Home » Some voters claiming ‘voter suppression’ in North Webster

Some voters claiming ‘voter suppression’ in North Webster

by Minden Press-Herald

Special to the Minden press-Herald

In many ways, Election Day 2018 was a good one for American democracy, but in the small city of Springhill, several voters were unhappy and claims of voter suppression have been made.

The “Silent Voters News Conference” was held Monday night in Springhill to address accusations of voter suppression.

Voter suppression is defined as, “a strategy to influence the outcome of an election by discouraging or preventing specific groups of people from voting.” A voting machine malfunction caused voting issues for District 1 residents [the majority of which are African-American] on Election Day, prompting the claims of suppression.

“We are using the words voter suppression, but the reality is that people of color in this community were denied their vote being counted,” said William X, official working with CAP [Citizens About Progress]. “We’re here now, with solidarity, to address certain concerns of these unheard voters, because it’s a repeat of things that have happened in these rural areas – long term history areas – of racially based voter suppression.”

The situation was first brought to X’s attention by Webster Parish School Board District 2 candidate, Terrell Mendenhall and followed by a slew of complaints from District 1 voters.

If the numbers from Election Day are allowed to remain the same, without reconsideration of those who were unable to properly cast their votes, then Mendenhall will have lost by a very slim margin.

“Whether up or down, these votes could have made a difference,” said Mendenhall. “If it wasn’t meant for me to win at this time, that’s fine. But it doesn’t change the fact that everyone deserves to have their vote counted.”
Among those unable to cast their ballot properly was Barbara Mills.
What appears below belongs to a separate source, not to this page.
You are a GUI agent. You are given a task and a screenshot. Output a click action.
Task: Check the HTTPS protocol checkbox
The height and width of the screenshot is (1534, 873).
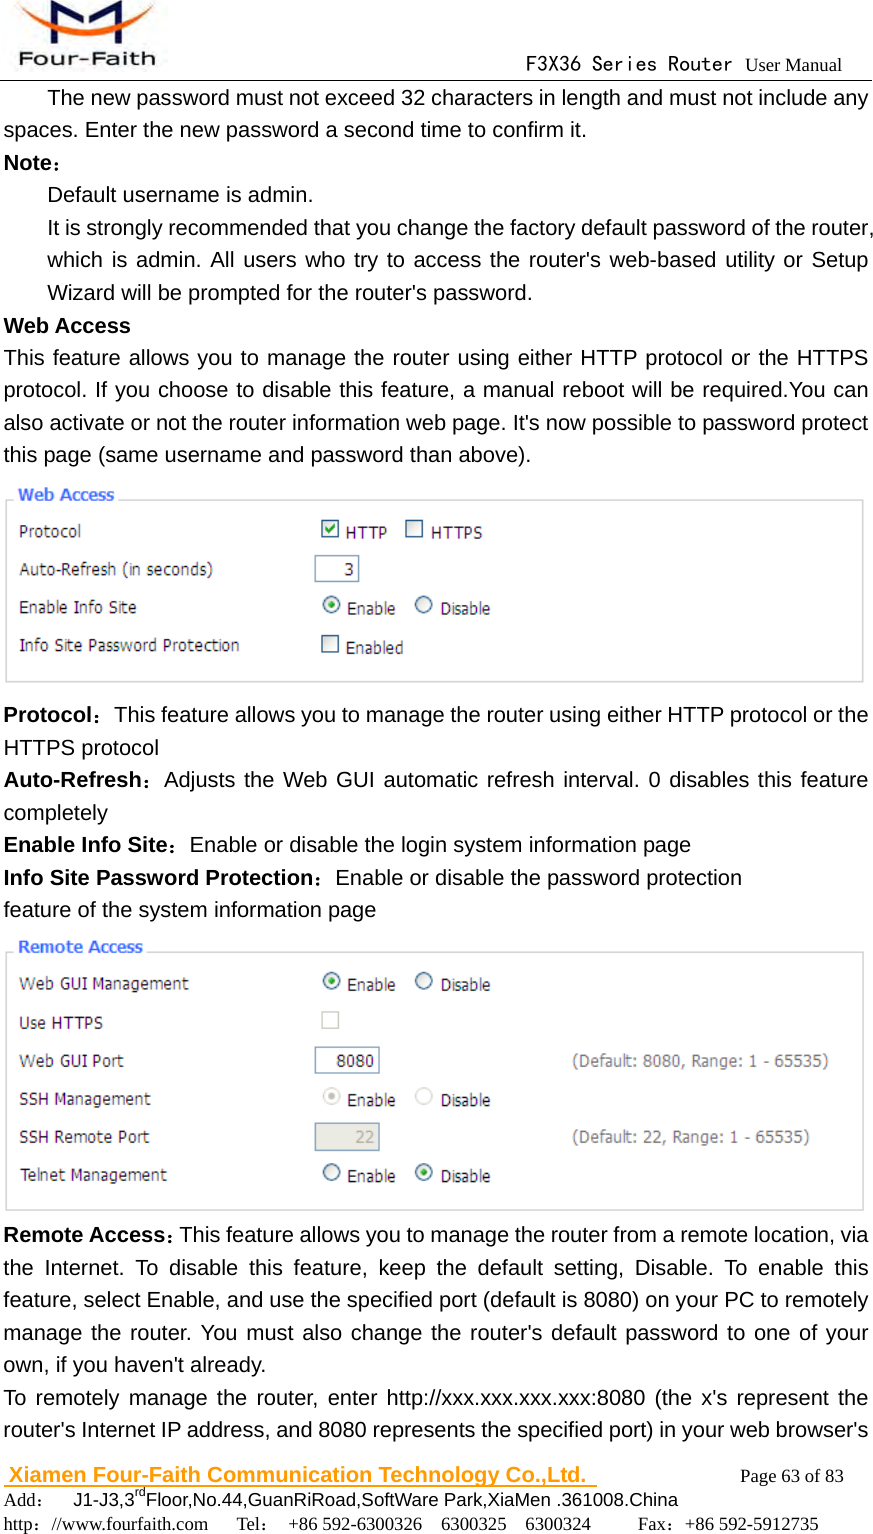tap(414, 529)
“I truly believe that every vote counts and every voice should be heard, but mine wasn’t heard,” said Mills.

According to X, both State and Federal government have until November 15 at 3 p.m. to call for a recount.

“It’s a small window of time we’re dealing with. So we are really trying to put a rush on this so that we can get those votes counted.”

Clerk of Court, Holli Vining clarified that the last day to request a recount was Friday November 9 at 4:30 pm. An election contest can be filed through a civil suit until November 15 at 4:30 pm.

“It was reported to us by two candidates that they had voters telling them that they had trouble casting a vote for them. To be proactive we sent a machine technician. I immediately called the commissioner in charge of that precinct and she said that she was not putting voters in that machine until that machine technician made his adjustments,” Vining said.

Vining said there would be no way for her to verify whether there was voter error or a problem with the machine.

“Nobody has intentionally prevented anyone from voting and if they were unable to cast a vote for that candidate and they wanted to, they should have definitely mentioned that to the commissioner in charge before they cast the vote.

We promote voting and want everyone to have a chance to voice their choices in every election,” Vining said.